== Problem statement ==
Return each entry word for word and skip its pictures.

== Dataset ==
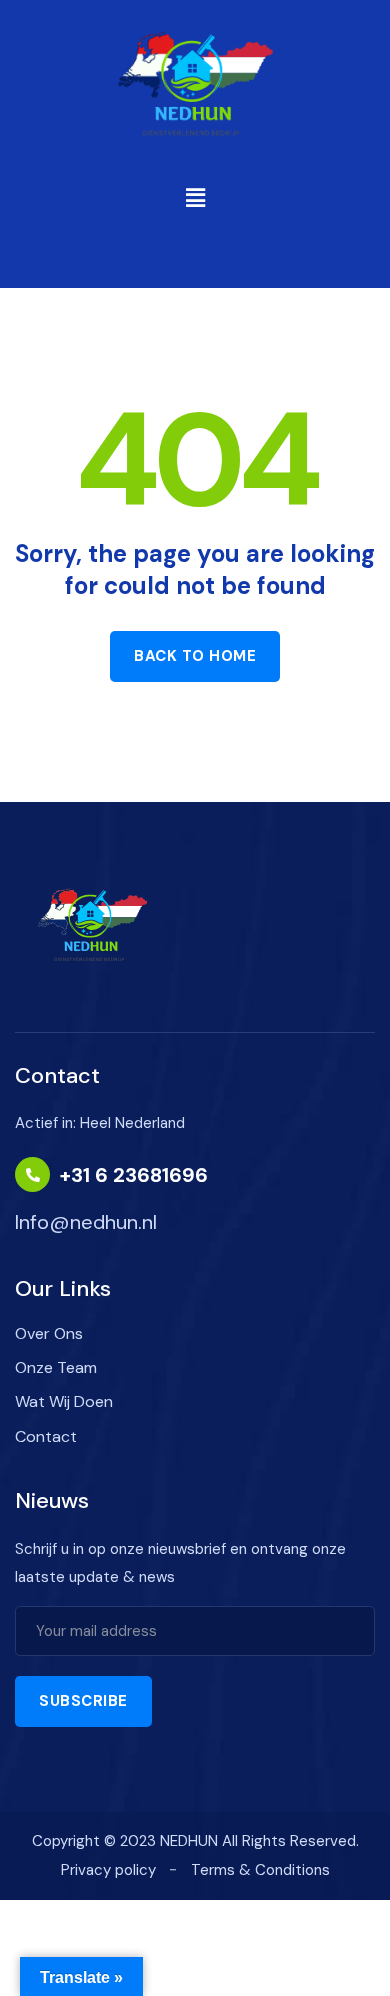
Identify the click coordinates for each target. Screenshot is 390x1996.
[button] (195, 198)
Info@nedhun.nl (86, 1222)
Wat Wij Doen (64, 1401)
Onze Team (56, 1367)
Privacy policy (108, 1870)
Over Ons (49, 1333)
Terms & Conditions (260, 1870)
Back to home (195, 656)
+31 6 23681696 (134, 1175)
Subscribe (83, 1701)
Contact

== Answer section ==
Identify the click coordinates for each target. Screenshot is 390x1996.
[button] (195, 198)
Info@nedhun.nl (86, 1222)
Wat Wij Doen (64, 1401)
Onze Team (56, 1367)
Privacy policy (108, 1870)
Over Ons (49, 1333)
Terms & Conditions (260, 1870)
Back to home (195, 656)
+31 6 23681696 (134, 1175)
Subscribe (83, 1701)
Contact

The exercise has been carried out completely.